◆ What to do:
a. Update the Julia convolution post from "padded_kernel = pad_to_2d(kernel, size(grid2))" to "FFTW.fftshift(grid2))", changing "padded_kernel" to "kernel_padded".
b. Write the next part of the post about replacing FFTW.jl with NNlib.jl, starting after its final sentence.

------ Given text

In this post we’ll ditch the convolution theorem and swap out the FFTW.jl Julia package in favor of NNlib.jl, a library implementing many of the neural operations used by the FluxML project. We’ll only be using the convolution operator, NNlib.conv. We'll be replacing the ft_convolve function

function ft_convolve(grid, kernel)
grid2 = grid
if size(grid2) != size(kernel)
padded_kernel = pad_to_2d(kernel, size(grid2))
else
padded_kernel = kernel
end
convolved = round.(FFTW.ifftshift(abs.(FFTW.ifft(FFTW.fft(
FFTW.fftshift(grid2))
.* FFTW.fft(FFTW.fftshift(padded_kernel))))))
return convolved
end

with a new function implementing circular convolution with NNlib.conv.

------------
------ Extracted records

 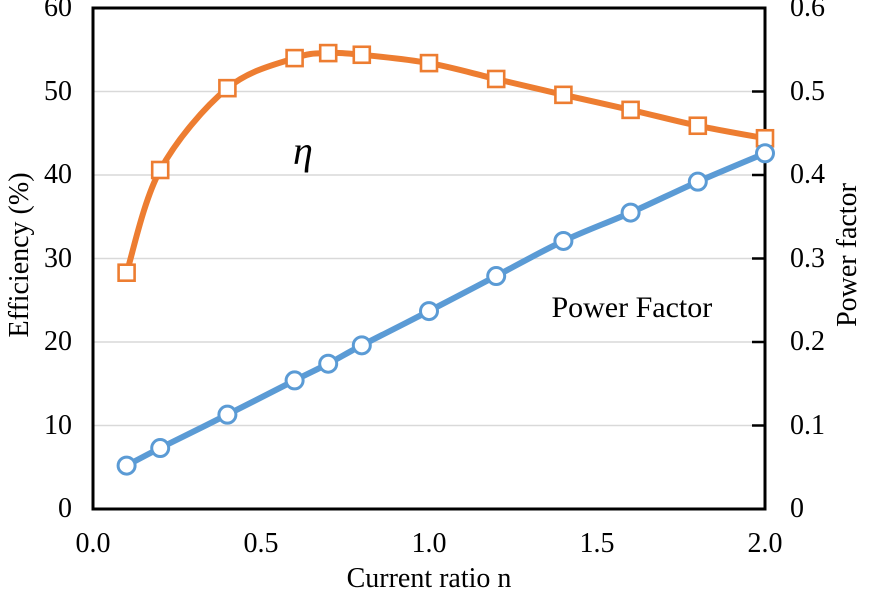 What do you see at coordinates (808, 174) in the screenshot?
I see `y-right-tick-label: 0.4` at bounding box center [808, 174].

------------
------ Extracted records

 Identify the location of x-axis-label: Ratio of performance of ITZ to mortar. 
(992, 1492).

------------

◆ Answers by item:
a.
kernel_padded = pad_to_2d(kernel, size(grid2))
else
kernel_padded = kernel
end
convolved = round.(FFTW.ifftshift(abs.(FFTW.ifft(FFTW.fft(
FFTW.fftshift(grid2))

b.
function nn_convolve(grid, kernel)
grid2 = circular_pad(grid)
w = reshape(kernel, (size(kernel)[1], size(kernel)[2], 1,1))
x = reshape(grid2, (size(grid2)[1], size(grid2)[2], 1,1))
return conv(x, w, pad=1)[2:end-1,2:end-1,1,1]
end

NNlib.conv doesn't have a circular padding mode currently, so we will also be replacing a function pad_to_2d that was used to pad the convolution kernel out to match the CA grid dimensions in the Fourier transform implementation. We replace pad_to_2d

function pad_to_2d(kernel, dims)    padded = zeros(dims)
mid_x = Int64(round(dims[1] / 2))
mid_y = Int64(round(dims[2] / 2))
mid_k_x = Int64(round(size(kernel)[1] / 2))
mid_k_y = Int64(round(size(kernel)[2] / 2))
start_x = mid_x - mid_k_x
start_y = mid_y - mid_k_y
padded[2+mid_x-mid_k_x:mid_x-mid_k_x + size(kernel)[1]+1,
2+mid_y-mid_k_y:mid_y-mid_k_y + size(kernel)[2]+1] = kernel
return padded
end

with a new function circular_pad that performs a 1 cell circular padding operation using array indexing.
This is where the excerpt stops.